Recorded data:

········

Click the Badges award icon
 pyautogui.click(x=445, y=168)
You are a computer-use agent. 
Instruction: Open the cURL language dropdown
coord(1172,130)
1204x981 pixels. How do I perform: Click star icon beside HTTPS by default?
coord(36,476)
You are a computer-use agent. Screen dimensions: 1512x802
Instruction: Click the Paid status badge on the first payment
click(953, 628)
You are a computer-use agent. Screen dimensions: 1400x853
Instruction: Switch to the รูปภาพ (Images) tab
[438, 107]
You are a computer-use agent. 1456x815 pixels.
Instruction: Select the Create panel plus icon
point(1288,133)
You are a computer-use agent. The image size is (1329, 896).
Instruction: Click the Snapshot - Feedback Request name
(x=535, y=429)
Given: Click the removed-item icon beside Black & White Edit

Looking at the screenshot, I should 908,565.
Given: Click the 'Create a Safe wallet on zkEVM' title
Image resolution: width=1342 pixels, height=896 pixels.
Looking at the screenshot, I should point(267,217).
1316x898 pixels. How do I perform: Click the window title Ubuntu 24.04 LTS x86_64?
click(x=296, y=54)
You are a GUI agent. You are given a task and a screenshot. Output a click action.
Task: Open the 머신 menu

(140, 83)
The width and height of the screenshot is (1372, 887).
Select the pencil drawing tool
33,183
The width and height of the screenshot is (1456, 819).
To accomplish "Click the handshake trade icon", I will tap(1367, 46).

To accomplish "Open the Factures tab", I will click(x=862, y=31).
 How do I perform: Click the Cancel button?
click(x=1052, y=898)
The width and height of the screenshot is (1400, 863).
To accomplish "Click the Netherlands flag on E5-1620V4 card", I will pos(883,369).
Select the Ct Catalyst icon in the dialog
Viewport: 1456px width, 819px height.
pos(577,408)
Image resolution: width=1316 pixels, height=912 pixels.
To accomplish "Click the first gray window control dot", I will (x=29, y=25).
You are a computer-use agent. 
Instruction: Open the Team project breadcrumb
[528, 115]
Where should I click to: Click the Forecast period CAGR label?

········

Please repeat each entry. Keep every word the same.

• **COMPLETED TASK**:
Click the Badges award icon
 pyautogui.click(x=445, y=168)
You are a computer-use agent. 
Instruction: Open the cURL language dropdown
coord(1172,130)
1204x981 pixels. How do I perform: Click star icon beside HTTPS by default?
coord(36,476)
You are a computer-use agent. Screen dimensions: 1512x802
Instruction: Click the Paid status badge on the first payment
click(953, 628)
You are a computer-use agent. Screen dimensions: 1400x853
Instruction: Switch to the รูปภาพ (Images) tab
[438, 107]
You are a computer-use agent. 1456x815 pixels.
Instruction: Select the Create panel plus icon
point(1288,133)
You are a computer-use agent. The image size is (1329, 896).
Instruction: Click the Snapshot - Feedback Request name
(x=535, y=429)
Given: Click the removed-item icon beside Black & White Edit

Looking at the screenshot, I should 908,565.
Given: Click the 'Create a Safe wallet on zkEVM' title
Image resolution: width=1342 pixels, height=896 pixels.
Looking at the screenshot, I should point(267,217).
1316x898 pixels. How do I perform: Click the window title Ubuntu 24.04 LTS x86_64?
click(x=296, y=54)
You are a GUI agent. You are given a task and a screenshot. Output a click action.
Task: Open the 머신 menu

(140, 83)
The width and height of the screenshot is (1372, 887).
Select the pencil drawing tool
33,183
The width and height of the screenshot is (1456, 819).
To accomplish "Click the handshake trade icon", I will tap(1367, 46).

To accomplish "Open the Factures tab", I will click(x=862, y=31).
 How do I perform: Click the Cancel button?
click(x=1052, y=898)
The width and height of the screenshot is (1400, 863).
To accomplish "Click the Netherlands flag on E5-1620V4 card", I will pos(883,369).
Select the Ct Catalyst icon in the dialog
Viewport: 1456px width, 819px height.
pos(577,408)
Image resolution: width=1316 pixels, height=912 pixels.
To accomplish "Click the first gray window control dot", I will (x=29, y=25).
You are a computer-use agent. 
Instruction: Open the Team project breadcrumb
[528, 115]
Where should I click to: Click the Forecast period CAGR label?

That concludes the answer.